Kain, Becki (B.) wrote:
I care because I'm trying to figure out what threads of certain
processes are continuing to run at 99% of a cpu.  I'd like to know what
the system is considering "system space" in top's calculation of system
space.

when you run top, the default configuration is to
order processes by CPU time during the latest
observation time (1 second by default).

and it's not system SPACE, it's the amount of
TIME spent executing kernel code (as opposed
to non-kernal code which is "user"


I'm trying to solve a reoccurring pegging of the cpu's issue.  If there
is another set of commands that I should be using, please let me know

Pegging the CPU's is not necessarily a problem.
It just means that the current mix of processes
is CPU bound (which is normally a GOOD thing!)

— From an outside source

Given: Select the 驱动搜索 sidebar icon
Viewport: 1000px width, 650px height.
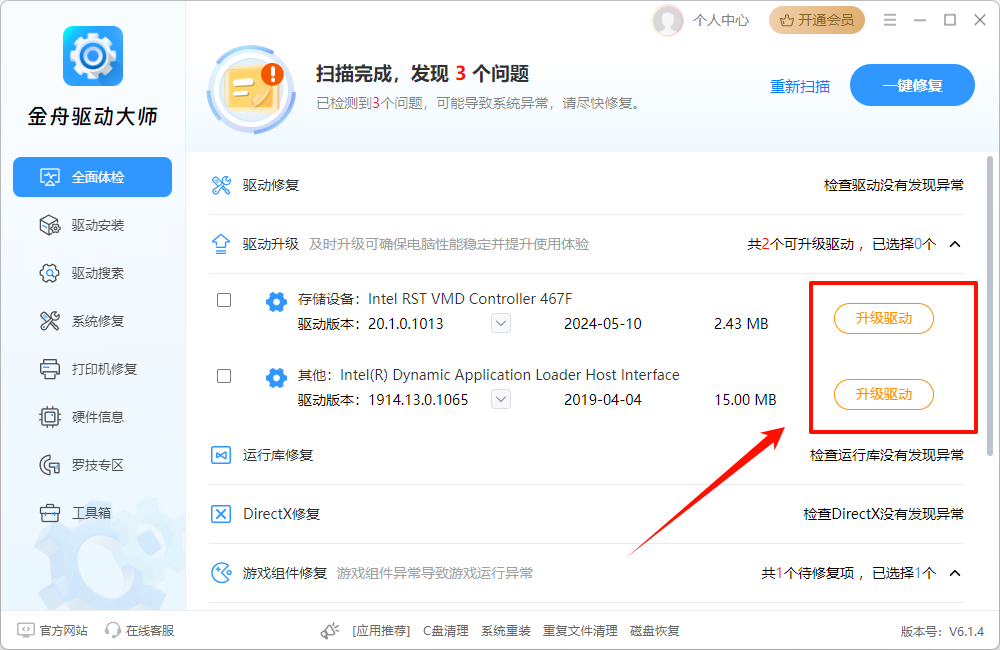Looking at the screenshot, I should (x=92, y=273).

Idle time only occurs when an I/O-bound process
is waiting for I/O to complete)....and that's
wasted CPU cycles.

A pegged CPU means that the CPU is actually
working to its full potential.

The only time it's an issue is if the computer
is used interactively (i.e. not a compute server,
such as running FEA or CFD jobs) ***AND***
the interactive interface is too sluggish.

A much more significant problem is one that we
had when I was at KMart headquarters about 10
years ago.


New distribution-center inventory/management
system...on an Informix Database, and 4-CPU
HP 9000 series machine---Running VERY slowly.
Idle time was about 95%.  Against my advice,
management threw in 4 MORE CPUS...now we had
an 8 CPU box running at 97.5% idle....

The problem turned out to be that the
database part of the application was wrong.
This installation was at a warehouse over
10x larger than any previous installaitions
of the software -- And entire tables of the
database (30,000+ rows typical) were being
put under exclusive lock (no READS allowed!)
because the original programmer was lazy.

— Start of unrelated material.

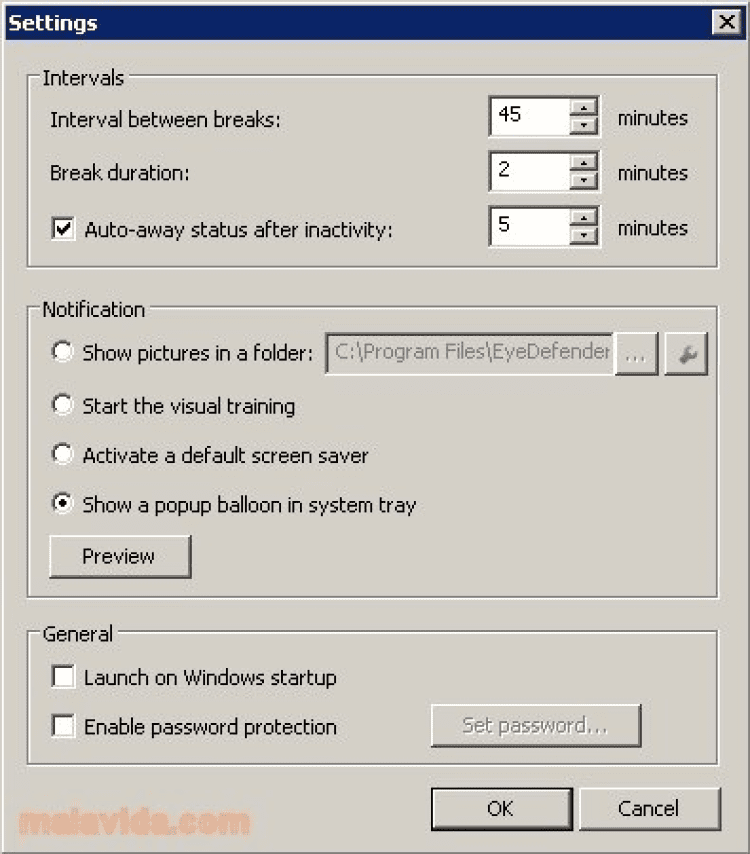Screen dimensions: 750x854
Task: Click the wrench icon next to folder path
Action: click(x=686, y=354)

Once this was discovered, the software was
debugged, replacing table locks with code
locking individual rows.

Once this was done, CPU usage WENT UP...
which was a GOOD THING(tm)! *AND* we
were able to reduce the number of CPUs
to only two (and that was just for
redundancy... CPU usage was still
less than 1/N where N is the number
of installed CPUs.





Thanks


-----Original Message-----
From: Randall R Schulz [mailto:[EMAIL PROTECTED] Sent: Friday, January 11, 2008 2:51 PM
To: [email protected]
Subject: Re: [opensuse] Top/lsof

On Friday 11 January 2008 10:33, Kain, Becki (B.) wrote:
I read the man page of top but it's not helpful for this question. When top tells me cpu0 is being used 50.0% by sys, cpu1 is being used
65.7% by system space, how do I break down what processes are making
up that 65.7%, in system space, of the cpu?  And in lsof, how do you
tell which cpu a process id's threads are tied to?

Why do you care?

I tends to shift rapidly, so programs like top that update once per second or so can't follow these changes, anyway.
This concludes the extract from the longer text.